*INSTRUCTIONS*.
[1] In the crisis blog post, how many eurozone governments told Greece that its bailout package would be terminated within days?
[2] Resume the crisis blog post on the Greek bailout from the point where it stops.

*TEXT EXCERPT*.
-.-.-

June 28, 2015
Crisis: Greece, Francis & Klein, Cameron, Bernie Sanders, Socialism
  "They who can give up essential 
   liberty to obtain a little temporary
   safety, deserve neither liberty
   nor safety."
   -- Benjamin Franklin
   "All governments lie and nothing
   they say should be believed.
   -- I.F. Stone
   "Power tends to corrupt, and   
   absolute power corrupts
   absolutely. Great men are        
   almost always bad men."
   -- Lord Acton

Prev- crisis -Next


1. EU ministers refuse bailout extension for Greece as
     referendum looms

2. Pope Francis recruits Naomi Klein in climate change

3. David Cameron is abusing Magna Carta in abolishing our

Bernie Sanders Was for Full Gay Equality 40 Years Ago
Socialism Means Abolishing the Distinction Between
     Bosses and Employees

This is a Nederlog of Sunday June 28, 2015.

This is a
crisis blog. There are 5 items with 5 dotted links: Item 1 is about the EU ministers who refused a bailout extension to Greece; item 2 is about Pope Francis and Naomi Klein; item 3 is about Cameron's denials of liberty in the name of the Magna Charta; item 4 is about Sanders being consistently for and against the same kinds of things for more than 40 years; and item 5 is a decent article on the meaning and chances of "socialism".
1. EU ministers refuse bailout extension for Greece as referendum looms

The first item today is an article by Ian Traynor on The Guardian:
This starts as follows:

Europe’s single currency entered the stage of rupture for the first time in its 16-year life on Saturday night when 18 governments told Greece its bailout package would be terminated within days. The country plunged towards financial collapse after its leftwing prime minister, Alexis Tsipras, abandoned negotiations and called a referendum on his lenders’ terms for continuing the lifeline.

An emergency meeting of eurozone finance ministers took place in Brussels on Saturday evening without Greece for the first time since the crisis began in 2010. It turned into a crisis planning session devoted to quarantining Greece and insulating the rest of the eurozone from the impact of anticipated financial mayhem.

I say. As to the first paragraph:

Yesterday I said that I agreed with Tsipras in his decision that he wanted a referendum on the bailout terms, indeed because that seems to me a democratically warranted measure in a democracy. Today I found Paul Krugman agrees, while Yves Smith on Naked Capitalism disagrees. I merely
give the links.

As to the second paragraph: "
quarantining Greece" seems rather impossible to me
- but again we shall see.

There is further on in the article this about the rest of the European Union:

Draghi’s and Merkel’s decisions will have grave consequences for Greece which is staring into the abyss of defaulting on its colossal debts and being ejected from the euro, but will also have major impact on the single currency’s health and stability. “We’re going into totally uncharted waters,” said Michael Noonan, the Irish finance minister.

Saturday night’s eurogroup meeting said the governments “stand ready to do whatever is necessary to ensure financial stability of the euro area”. Their meeting was the fifth to be held in 10 days. The decision to end the bailout, shunning the Greek requests to extend the rescue until after the national referendum, means that Greece is likely to go bust.

And there is this about the money that is involved:

The impact of a Greek collapse will have a deep political and economic impact on the rest of Europe, causing recriminations over the conduct of five years of austerity and bailouts which, in the Greek case at least, have failed. “This is about our destiny,” said Peter Kažimír, the Slovak minister.

-.-.-

*RECORD SET*.
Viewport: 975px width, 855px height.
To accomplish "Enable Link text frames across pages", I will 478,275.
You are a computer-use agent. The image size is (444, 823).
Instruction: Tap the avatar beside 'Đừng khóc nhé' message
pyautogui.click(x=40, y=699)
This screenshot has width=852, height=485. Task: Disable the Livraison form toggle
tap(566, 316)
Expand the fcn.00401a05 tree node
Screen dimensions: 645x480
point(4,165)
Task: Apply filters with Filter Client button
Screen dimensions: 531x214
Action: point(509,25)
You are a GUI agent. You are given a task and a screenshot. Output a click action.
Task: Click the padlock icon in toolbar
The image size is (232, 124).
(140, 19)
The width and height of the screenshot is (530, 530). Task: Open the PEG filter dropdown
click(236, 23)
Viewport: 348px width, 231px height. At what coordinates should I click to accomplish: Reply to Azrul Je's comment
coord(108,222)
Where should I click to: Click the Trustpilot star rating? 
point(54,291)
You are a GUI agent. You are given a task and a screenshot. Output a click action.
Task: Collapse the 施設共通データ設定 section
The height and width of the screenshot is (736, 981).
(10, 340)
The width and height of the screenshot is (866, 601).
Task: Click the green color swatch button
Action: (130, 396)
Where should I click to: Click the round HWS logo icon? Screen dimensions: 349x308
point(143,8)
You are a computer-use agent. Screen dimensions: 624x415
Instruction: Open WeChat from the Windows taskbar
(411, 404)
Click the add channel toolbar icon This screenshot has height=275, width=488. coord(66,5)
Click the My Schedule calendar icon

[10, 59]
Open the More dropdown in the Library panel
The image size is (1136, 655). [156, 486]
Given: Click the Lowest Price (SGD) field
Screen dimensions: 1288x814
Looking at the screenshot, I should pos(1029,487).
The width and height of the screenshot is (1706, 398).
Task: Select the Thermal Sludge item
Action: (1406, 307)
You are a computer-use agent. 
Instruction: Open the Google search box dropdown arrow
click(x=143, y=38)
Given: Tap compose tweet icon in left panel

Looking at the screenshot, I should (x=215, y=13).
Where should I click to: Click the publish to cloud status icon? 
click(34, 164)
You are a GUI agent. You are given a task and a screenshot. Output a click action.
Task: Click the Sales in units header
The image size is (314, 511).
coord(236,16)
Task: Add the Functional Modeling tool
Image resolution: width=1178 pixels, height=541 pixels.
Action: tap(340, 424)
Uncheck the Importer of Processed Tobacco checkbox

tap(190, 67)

-.-.-

*SOLVED TASKS*.
[1] 18 governments.

[2]
Greece owes €320bn, most of it to eurozone governments, and a full default will prove very expensive for the others, not least Germany which has €92bn at stake.

I think I am on this on the whole with Paul Krugman, who ended his latest column in the New York Times as follows:
If you ask me, it has been an act of monstrous folly on the part of the creditor governments and institutions to push it to this point. But they have, and I can’t at all blame Tsipras for turning to the voters, instead of turning on them.
More to follow, no doubt (and the Euro well may fall considerably).

2. Pope Francis recruits Naomi Klein in climate change battle

The next item today is an article by Rosie Scammell on The Guardian:

This starts as follows:

She is one of the world’s most high-profile social activists and a ferocious critic of 21st-century capitalism. He is one of the pope’s most senior aides and a professor of climate change economics. But this week the secular radical will join forces with the Catholic cardinal in the latest move by Pope Francis to shift the debate on global warming.

Naomi Klein and Cardinal Peter Turkson are to lead a high-level conference on the environment, bringing together churchmen, scientists and activists to debate climate change action. Klein, who campaigns for an overhaul of the global financial system to tackle climate change, told the Observer she was surprised but delighted to receive the invitation from Turkson’s office.

“The fact that they invited me indicates they’re not backing down from the fight. A lot of people have patted the pope on the head, but said he’s wrong on the economics. I think he’s right on the economics,” she said, referring to Pope Francis’s recent publication of an encyclical on the environment.

Release of the document earlier this month thrust the pontiff to the centre of the global debate on climate change, as he berated politicians for creating a system that serves wealthy countries at the expense of the poorest.

I say. I am another one who finds this a bit surprising. Here is some more:

(...) Klein said the pope’s position as a “moral voice” in the world – and leader of 1.2 billion Catholics – gives him the unique ability to unite campaigners fighting for a common goal.
She views the rise of Francis as an environmental campaigner as marking a welcome shift not only in the international sphere but also at the Holy See: “We’re seeing the power base within the Vatican shift, with a Ghanaian cardinal [Turkson] and an Argentine pope. They’re doing something very brave.”

I agree that the pope is the leader of 1.2 billion Catholics, which also makes his position pretty unique. Then again, I don't know it is wise - for the child of communist grandparents, and leftist radical Jewish parents - to side with the Catholics. On the other hand, both Naomi Klein (<- Wikipedia) and the pope
are mosty known as figure heads and spokespersons.

All in all, I don't know, indeed in part because while I like the present pope, I dislike Catholicism [1], and I think there will be plenty of Catholics after the present pope dies, and gets replaced by another, probably considerably less radical, new pope.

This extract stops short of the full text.